Bufori is a brand of hand-built automobiles inspired by American 1930s coupes. The company is owned by three Australian Lebanese brothers Anthony, George and Gerry Khouri. In 1986, Gerry Khouri began to build three special sports cars in his garage, one each for the three brothers, which led to the formation of the company. The name Bufori is an acronym that stands for B – Beautiful, U – Unique, F – Funtastic, O – Original, R – Romantic, I – Irresistible.

The Bufori Motor Car Company Pty. Ltd. is a proprietary company limited by shares and registered in Australia, as is the Bufori Motor Car Company (M) Sdn. Bhd. in Malaysia. Originally, all of the manufacturing and sales operations were conducted in Australia, but in 1998 full production moved to new facilities in Kepong, a suburb of Kuala Lumpur, in Malaysia.

The production facility in Kuala Lumpur has an installed capacity of 300 vehicles per year, and the company employs 108 craftsmen. Each unit is built by hand using traditional techniques in a 25-step production process. The body of a Bufori is made out of carbon fibre and Kevlar composite material, which is light and ultra-strong. Every Bufori is made to order and can be customised according to the owner's wishes.

The Bufori MKI, MKII and MKIII La Joya are displayed at the Malaysian National Automotive Museum based at the Sepang International Circuit since 2003.

Current models

Bufori Geneva (2010 – present)

A four-door car defined as a "Luxury Saloon", which was introduced at the 2010 Geneva Motor Show (hence its name). It features a 6.1L Chrysler V8 engine producing 430 hp. The powertrain was later on updated to a 6.4L V8 producing 470 hp. The interior of the car is highly customisable. The rear centre console can accommodate an automatic coffee machine, a Chinese tea set with instant boiling water, a fridge, a cigar humidor or a mini-bar. The rear lounge seats are electrically adjustable and feature heating & cooling as well as a pneumatic massage device. The seatback trays are electrically actuated. The rear doors are rear-hinged (so-called "coach doors") and can be closed electrically by the press of a button. The car is also equipped with a thermal night-vision camera and an adjustable air suspension.

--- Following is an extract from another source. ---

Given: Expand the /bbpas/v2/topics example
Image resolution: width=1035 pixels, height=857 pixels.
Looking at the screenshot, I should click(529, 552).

Bufori BMS R1 (2009 – present)

The Bufori BMS R1 is the race derivative of the Bufori CS road car that is still to be launched. The car is a joint effort between Bufori Motor Sports (BMS) and Axle Motorsports. The BMS R1 made its global racing debut at the 2009 Macau Grand Prix with Alex Yoong as its driver.

Bufori La Joya (2004 – present)

Two-seat coupe; 2.7L, V6, EFI, quad cam, water-cooled, mid-mounted engine; rear wheel drive; tiptronic transmission, 4-wheel independent suspension, Carbon Fibre and Kevlar composite body, spaceframe chassis, ABS, EBD, traction control, cruise control, Bluetooth set, tyre pressure monitoring system.

Former models

Bufori MK II – Series 1 and Series 2 (1992–2003)

Two- and 2+2-seat convertible with soft top or removable hard top; 1.8 – 2.2L, 4 cylinder, DOHC, EFI, water-cooled, rear-mounted Subaru boxer engine; rear wheel drive; automatic or manual transmission; 4-wheel independent suspension.

Bufori V6i (1992–1994)

2+2-seat convertible with retractable soft top; 3.8L, Buick V6, EFI, water-cooled, front-mounted engine; rear wheel drive; 4-wheel independent suspension.

Bufori MK I (1988–1992) 
Two-seat convertible with soft top; 1.6 – 2.1L, 4 cylinder, rear-mounted, twin carb, air-cooled, rear-mounted boxer engine; rear-wheel drive, automatic or manual transmission; 4-wheel independent suspension.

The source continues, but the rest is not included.